» **Consegna 1**: Riscrivi il passo dell'articolo su Elena Vivante da "Il quale, gravemente" a "pp. 211, €22,00).", sostituendo "volumetti" con "libretti".
» **Consegna 2**: Secondo l'articolo su Elena Vivante, per quale motivo Sbarbaro scelse brani dalle lettere di lei? Rispondi in una o due frasi.
» **Consegna 3**: Prosegui l'articolo su Elena Vivante a partire dall'ultima frase riportata.

» **Estratto fornito**:
☆ ☆ ☆ ☆ ☆

Massino Bacigalupo

Elena Vivante, interni di una villa senese

Elena De Bosis Vivante (Roma 1905-Siena 1963) è stato un personaggio magnetico della storia culturale italiana degli anni intorno all’ultima guerra. Figlia del dannunziano Adolfo De Bosis, sorella dello shelleyano Lauro perito nel 1931 in un gesto simbolico di protesta contro la dittatura, visse nella campagna senese accanto a un marito pensatore, Leone Vivante, e fu fulcro luminoso di un gruppo internazionale di letterari e pittori, da Herbert Read a Shirley Hazzard, da De Pisis a Montale (che la celebra nelle sue tarde poesie) a Sbarbaro. Proprio Sbarbaro le fu legato da una corrispondenza intima di spiriti acuti e innamorati degli aspetti del mondo ma anche vigili sulle proprie e altrui debolezze. Sbarbaro, che non si sposò mai, trovò a Siena un ambiente familiare che lo sollevava dall’aridità della vita del letterato, traduttore e lichenologo. A Solaia, questo il nome della mitica villa senese, tutto fioriva, i colori erano incantevoli, la conversazione rilassata e animata dal vinello aspro del luogo. Si conobbero verso il 1935, e fu un’amicizia profonda, senza sensualità, ma non per questo meno intensa. In seguito alle leggi razziali, i Vivante (Leone era ebreo, figlio di un padre giurista famoso e fascistissimo) si rifugiarono in Inghilterra, ed Elena fece di tutto, dai lavori domestici alle corrispondenze per la BBC, salvo rientrare nell’Italia tanto rimpianta passata la buriana, non ritrovandovi però l’ambiente e il fuoco degli anni giovanili. Ed Elena si spense precocemente, lasciando un buon numero di tele (dipingeva e affrescava), lasciando soprattutto le lettere a Sbarbaro.

    Il quale, gravemente colpito dalla perdita di quella che era stata il sole della sua vita, volle farla ancora parlare scegliendo dalle lettere (che pare Elena non datasse) brani di descrizione e osservazioni di luoghi paesaggi e persone. Sbarbaro naturalmente era un maestro del frammento in prosa, che a quel tempo raccoglieva, dopo Trucioli, in vari volumetti. Nelle lettere nitide e concise ma vibranti di Elena trovò già pronti dei frammenti perfetti e spontanei, da grande pittrice di parole. Ed entro l’anno della morte di lei, il 1963, pubblicò, complice Vanni Scheiwiller, il frutto del suo lavoro amoroso: Autoritratto (involontario) di Elena De Bosis Vivante da sue lettere. Oggi, a cinquant’anni dalla prima edizione e dalla scomparsa di Elena, ne esce un’ottima edizione annotata e arricchita, a cura di Riccardo Donati (Fondazione Devoto, pp. 211, €22,00).

☆ ☆ ☆ ☆ ☆

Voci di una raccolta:

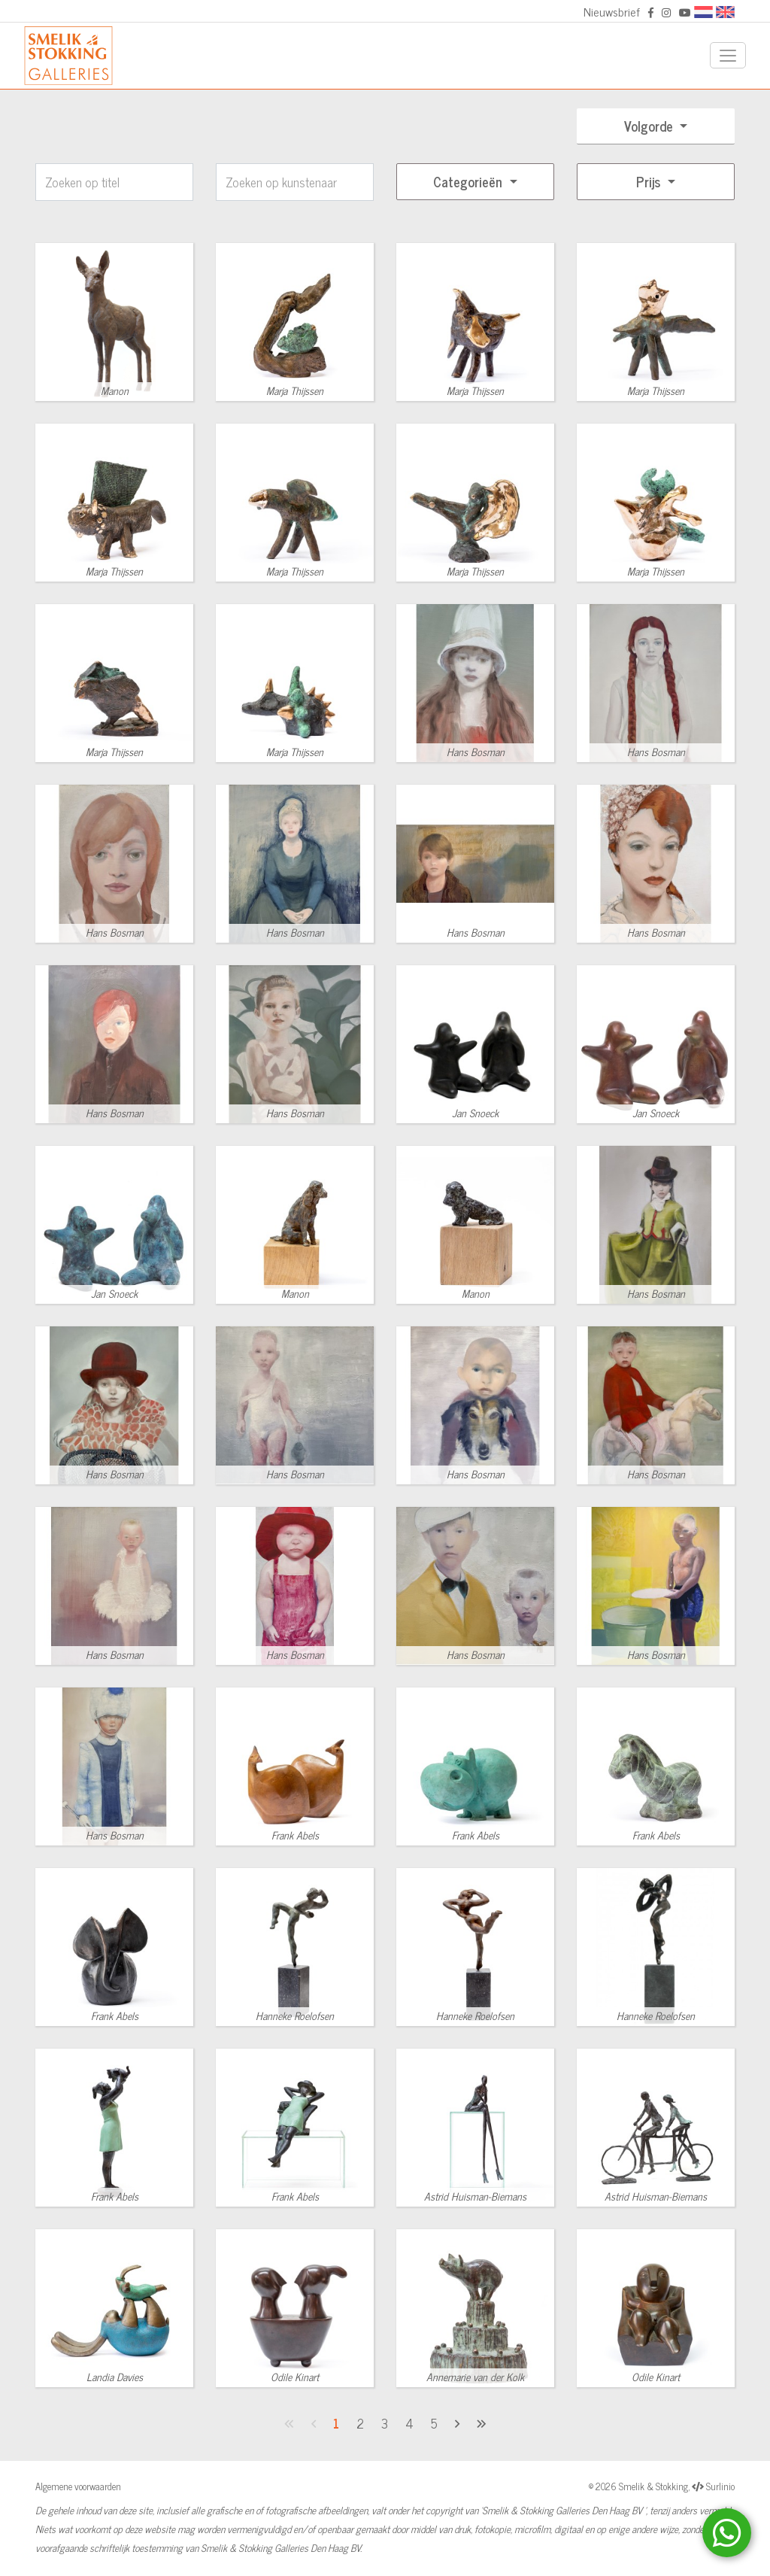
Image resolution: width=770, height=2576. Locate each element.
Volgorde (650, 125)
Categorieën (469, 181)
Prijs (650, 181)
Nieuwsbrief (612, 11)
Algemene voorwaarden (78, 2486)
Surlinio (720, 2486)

☆ ☆ ☆ ☆ ☆

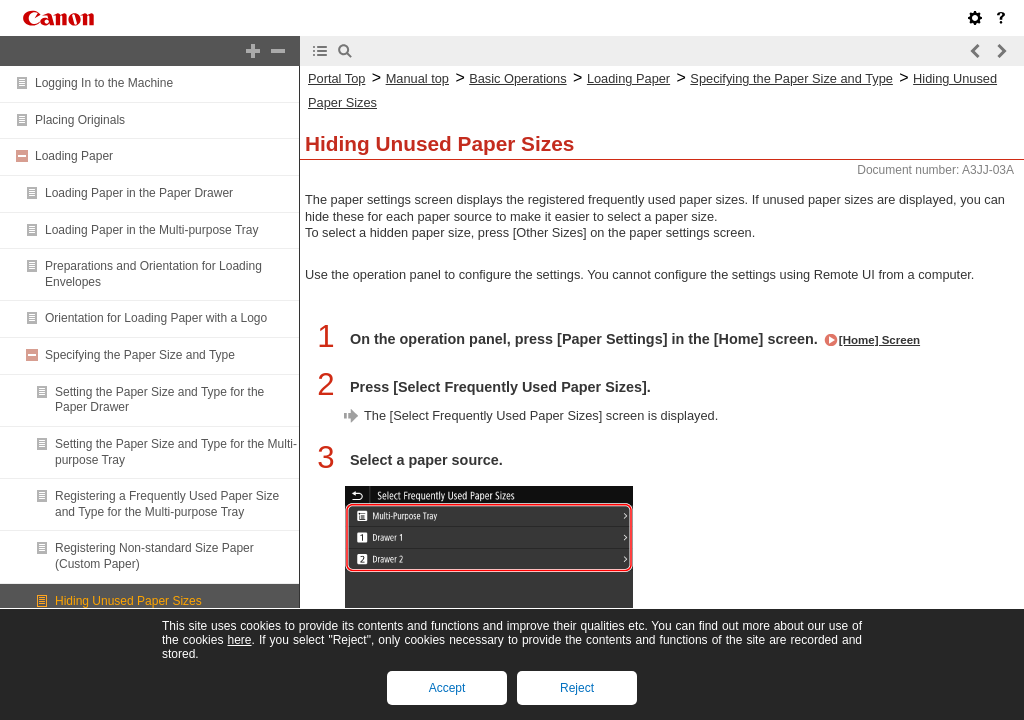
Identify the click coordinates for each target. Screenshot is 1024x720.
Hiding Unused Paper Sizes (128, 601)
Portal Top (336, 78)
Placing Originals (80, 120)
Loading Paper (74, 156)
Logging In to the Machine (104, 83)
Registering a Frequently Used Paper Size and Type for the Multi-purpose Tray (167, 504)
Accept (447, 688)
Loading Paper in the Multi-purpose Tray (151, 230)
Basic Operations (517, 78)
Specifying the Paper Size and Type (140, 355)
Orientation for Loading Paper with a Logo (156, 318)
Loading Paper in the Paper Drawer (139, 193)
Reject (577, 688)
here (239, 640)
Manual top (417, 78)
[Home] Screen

☆ ☆ ☆ ☆ ☆

» **Risposta attesa 1**:
Il quale, gravemente colpito dalla perdita di quella che era stata il sole della sua vita, volle farla ancora parlare scegliendo dalle lettere (che pare Elena non datasse) brani di descrizione e osservazioni di luoghi paesaggi e persone. Sbarbaro naturalmente era un maestro del frammento in prosa, che a quel tempo raccoglieva, dopo Trucioli, in vari libretti. Nelle lettere nitide e concise ma vibranti di Elena trovò già pronti dei frammenti perfetti e spontanei, da grande pittrice di parole. Ed entro l’anno della morte di lei, il 1963, pubblicò, complice Vanni Scheiwiller, il frutto del suo lavoro amoroso: Autoritratto (involontario) di Elena De Bosis Vivante da sue lettere. Oggi, a cinquant’anni dalla prima edizione e dalla scomparsa di Elena, ne esce un’ottima edizione annotata e arricchita, a cura di Riccardo Donati (Fondazione Devoto, pp. 211, €22,00).

» **Risposta attesa 2**: Sbarbaro fu gravemente colpito dalla perdita di Elena, che era stata il sole della sua vita, e scelse quei brani perché voleva farla ancora parlare.

» **Risposta attesa 3**:
    Elena potrebbe essere definita una Dickinson italiana, tale è l’intensità delle sue impressioni e comunicazioni (“Questa è la mia lettera al mondo / che a me non scrisse mai”). L’Autoritratto si legge con meraviglia, se abbiamo occhi e orecchie per seguirne il rapido percorso. “...bello cenare in giardino, tutto pare buono e una benedizione che ci sia. Arriva il profumo di quel gelsomino bianco rampicante e c’è la luna crescente e le lucciole verdoline... Che annata di cicale! assordano addirittura...” Oppure: “... da una bella osteriola (a sfondo del cortiletto celeste con pergola, incannucciata gentilissima che pare un lavorino del tempo di Giotto – o meglio un delizioso de Pisis...), stupenda visione delle Alpi Apuane, fantastiche e incorporee nella luce della sera”.

    L’altro lato della medaglia è l’incompatibilità occasionale con ospiti o familiari: “Bruttarello, sentirsi tanto sollevati dalla partenza di persone care... ma anche il rimorso di non fargli migliore compagnia, di non poter quasi parlare certi giorni (come chi ha male istintivamente si muove in modo da non farlo dolere)”. Ed ecco la pittrice: “Che giornata! non c’era stecco che non paresse un  gioiello, e oggi, tutto il mondo una festa – e che crepuscolo e che notte di diamante, ora! Sono stata sempre fuori, la mattina sopra un greppo della via maestra, a dipingere. Vedevo meraviglie e se pure non ne saprò uscire, quelle le ho viste!”.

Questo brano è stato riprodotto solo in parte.